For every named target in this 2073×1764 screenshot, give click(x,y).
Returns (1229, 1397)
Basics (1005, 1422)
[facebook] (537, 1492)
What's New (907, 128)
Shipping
============================================================
* _Work order_
Restate each line above word for word.

* _Result for this exercise_
For every named target in this 2073×1764 screenshot, give click(x,y).
Returns (1229, 1397)
Basics (1005, 1422)
[facebook] (537, 1492)
What's New (907, 128)
Shipping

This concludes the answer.